Although there are many different languages spoken, food is
the great equalizer. Refugees work to prepare meals in the kitchen and at times
there is dead silence because of the language barrier, but they are able to
communicate through food. The organization is also very sensitive to a variety
of different religions, offering a room where all can pray together to whatever
god(s) they believe in.

Similarly to the Altamont program just next door, the
decision to locate to the former school building was due to the price and
access to public transportation. The proximity to Canada was also a big factor
in the purchase. Over 80% of the organization’s funding come from private
donors and religious organizations which keeps Vive’s vision alive.

For more photos of Vive La Casa and the St. Matthew’s Campus check out my Flickr page, Views of Buffalo

SM-1798.jpg

^ Prayer room at Vive La Casa which respects all religions

SM-1795.jpg

^ Refugees working in the kitchen together

About the author  ⁄ diddlebock

8 comments
beersponge
beersponge

we have donated many yards of fabric and clothing to this agency and the Clements where overwhelmingly thankful for everything. Many of them left their country for the fear of their lives with only the cloths on their backs. A very worthy and notable cause and it is the largest of its kind in the US.

pfk67
pfk67

Here's something about economics and growth. Immigration for every country is ... the best way to grow your economy. This is factual. New people bring new ideas and they are more motivated than those that have been around for ...too many years. I only have to look at my son who scoffs at taking minimum wage jobs as though they are...beneath him. Sure they bring their problems, but an expanding base of immigrants made this country creative and wealthy. Simple procreation does not do that as evidenced by India and China.

Black Rock Lifer
Black Rock Lifer

This is the same tired argument used against immigrants since the earliest days of our country. This city was built by immigrants and continues to benefit from the contributions of the many different people that call Buffalo home. Unless you are a Native American you are an immigrant and should welcome the newcomers, not try and close the door on them.

paulsobo
paulsobo

There are immigrants who came to this country in the 1890s, in the 1920s and the 1960s who still havent produced a college graduate or been able to start a small business.

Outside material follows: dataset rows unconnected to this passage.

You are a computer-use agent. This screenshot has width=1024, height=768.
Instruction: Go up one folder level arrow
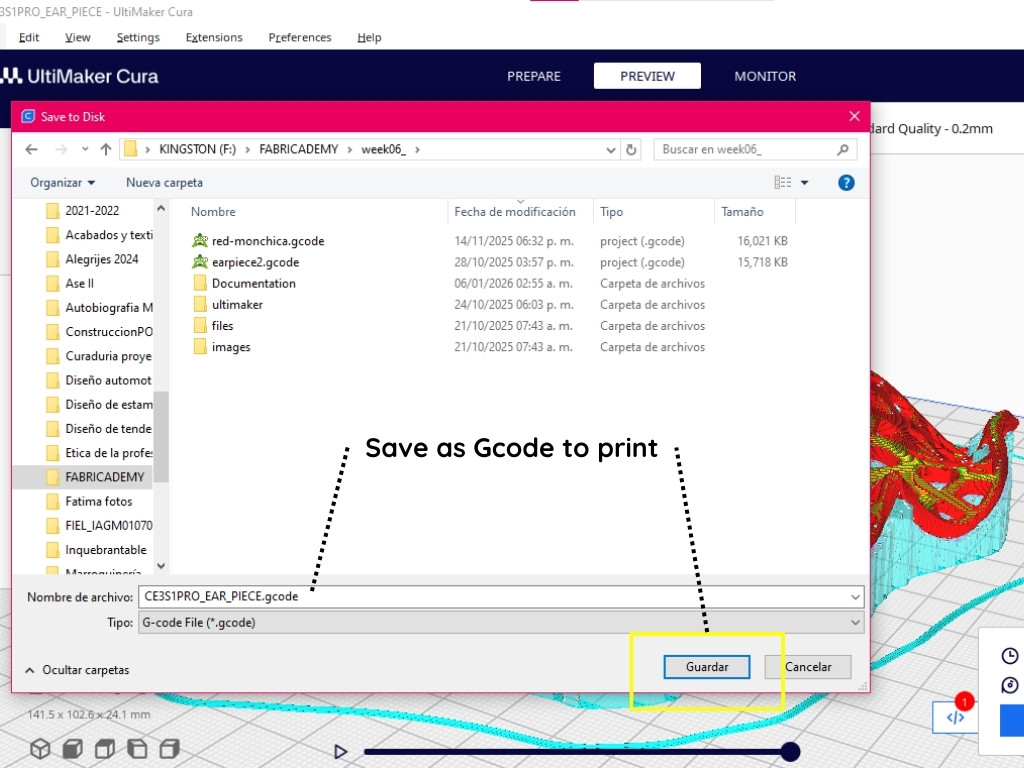click(106, 150)
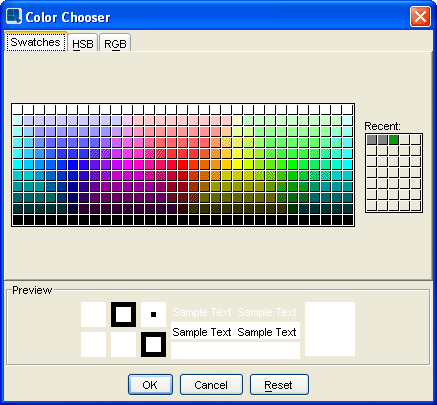Click the Cancel button
The height and width of the screenshot is (405, 437).
click(x=211, y=385)
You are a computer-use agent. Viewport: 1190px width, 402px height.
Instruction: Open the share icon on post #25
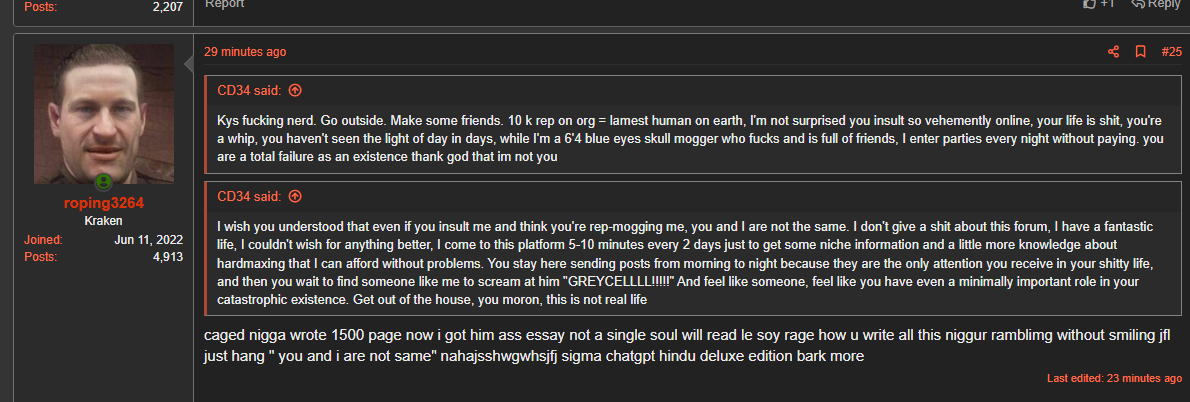[x=1113, y=52]

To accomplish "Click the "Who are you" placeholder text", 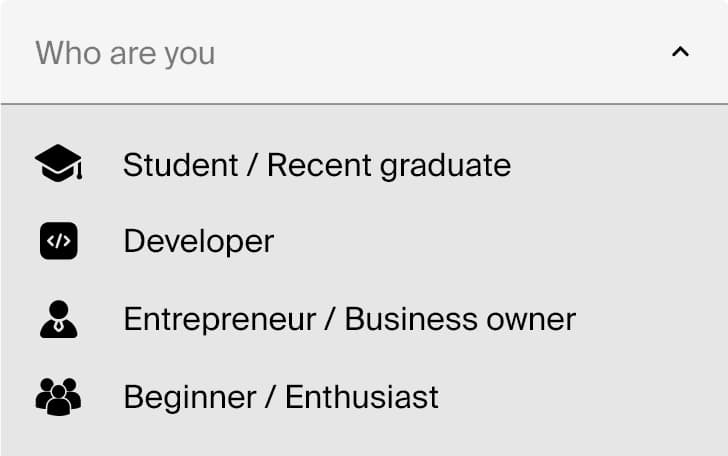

Kids are dropping out of failed public schools in the inner city, particularly in minority neighborhoods.

How about fixing problems within our own who cant seem to find a way to survive with a greater sense of urgency and priority before we invite the rest of the world to come here so we can fix them

Greg
Greg

It's a shame we don't have a centralized business program for refugees. Having business mentors and working with banks.

I think it could spark more formal ethnic communities within the city, such as a Karen Town, or others. It could be a way of revitalizing neighborhood commercial districts more directly and effectively.

Places like Vive La Casa could be a contributor to this kind of business improvement district program.

Black Rock Lifer
Black Rock Lifer

Agree, My neighborhod (Black Rock) continues to attract refugees as it has for almost 200 years now and they continue to be responsible for much of the small business activity in the area.

elmdog
elmdog

great....refugees bring new culture, ideas and business..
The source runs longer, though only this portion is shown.